L’altra poesia dedicata da Cardarelli alla città lagunare è: “Autunno veneziano”. Fu pubblicata nel 1942, nella raccolta “Poesie”. In questi versi, il poeta illustra un autunno fatto di morte e di disfacimento, privo di suoni e velato di una malinconia venefica.
Autunno veneziano
L’alito freddo e umido m’assale di Venezia autunnale, Adesso che l’estate, sudaticcia e sciroccosa, d’incanto se n’è andata, una rigida luna settembrina risplende, piena di funesti presagi, sulla città d’acque e di pietre che rivela il suo volto di medusa contagiosa e malefica. Morto è il silenzio dei canali fetidi, sotto la luna acquosa, in ciascuno dei quali par che dorma il cadavere d’Ofelia: tombe sparse di fiori marci e d’altre immondizie vegetali, dove passa sciacquando il fantasma del gondoliere. O notti veneziane, senza canto di galli, senza voci di fontane, tetre notti lagunari cui nessun tenero bisbiglio anima, case torve, gelose, a picco sui canali, dormenti senza respiro, io v’ho sul cuore adesso più che mai. Qui non i venti impetuosi e funebri del settembre montanino, non odor di vendemmia, non lavacri di piogge lacrimose, non fragore di foglie che cadono. Un ciuffo d’erba che ingiallisce e muore su un davanzale è tutto l’autunno veneziano.

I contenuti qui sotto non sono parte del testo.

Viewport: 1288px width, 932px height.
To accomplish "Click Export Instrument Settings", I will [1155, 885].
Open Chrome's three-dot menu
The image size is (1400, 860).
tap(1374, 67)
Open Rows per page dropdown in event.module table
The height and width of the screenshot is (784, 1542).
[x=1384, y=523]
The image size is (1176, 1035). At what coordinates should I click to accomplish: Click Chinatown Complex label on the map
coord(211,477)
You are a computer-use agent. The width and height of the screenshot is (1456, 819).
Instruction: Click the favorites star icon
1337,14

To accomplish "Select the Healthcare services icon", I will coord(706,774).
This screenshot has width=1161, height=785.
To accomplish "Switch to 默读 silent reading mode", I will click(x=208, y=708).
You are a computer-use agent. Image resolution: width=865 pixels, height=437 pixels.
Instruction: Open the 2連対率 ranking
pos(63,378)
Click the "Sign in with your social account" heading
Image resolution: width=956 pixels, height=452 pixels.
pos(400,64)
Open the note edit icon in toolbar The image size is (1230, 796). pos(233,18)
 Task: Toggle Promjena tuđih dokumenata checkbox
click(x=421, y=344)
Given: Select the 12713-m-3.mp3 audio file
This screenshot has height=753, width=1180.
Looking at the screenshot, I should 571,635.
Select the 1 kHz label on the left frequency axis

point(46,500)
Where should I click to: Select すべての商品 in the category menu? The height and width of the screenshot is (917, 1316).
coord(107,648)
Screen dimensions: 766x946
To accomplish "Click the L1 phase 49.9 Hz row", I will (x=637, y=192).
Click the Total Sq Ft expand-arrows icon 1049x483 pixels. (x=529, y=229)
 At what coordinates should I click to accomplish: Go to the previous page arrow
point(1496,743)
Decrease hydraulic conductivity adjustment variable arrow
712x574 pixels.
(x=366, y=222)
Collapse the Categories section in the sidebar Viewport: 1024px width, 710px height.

Così a Venezia le stagioni delirano.
Pei suoi campi di marmo e i suoi canali non son che luci smarrite, luci che sognano la buona terra odorosa e fruttifera. Solo il naufragio invernale conviene a questa città che non vive, che non fiorisce, se non quale una nave in fondo al mare.
Venezia ha avuto un’eco nella vita e nella produzione poetica di Cardarelli. Mentre risiedeva nella città veneta, il poeta diede corpo al suo fascino, attraverso versi dotati di sensibilità ed eleganza. Le sue parole la raffigurano sospesa in un magico equilibrio tra decadenza e antichi splendori bizantini. Il punto di partenza di Cardarelli, anche nel caso delle due liriche dedicate a Venezia, è lo stesso che ricorre in tutta la sua poetica: una stagione, un ricordo, un’emozione.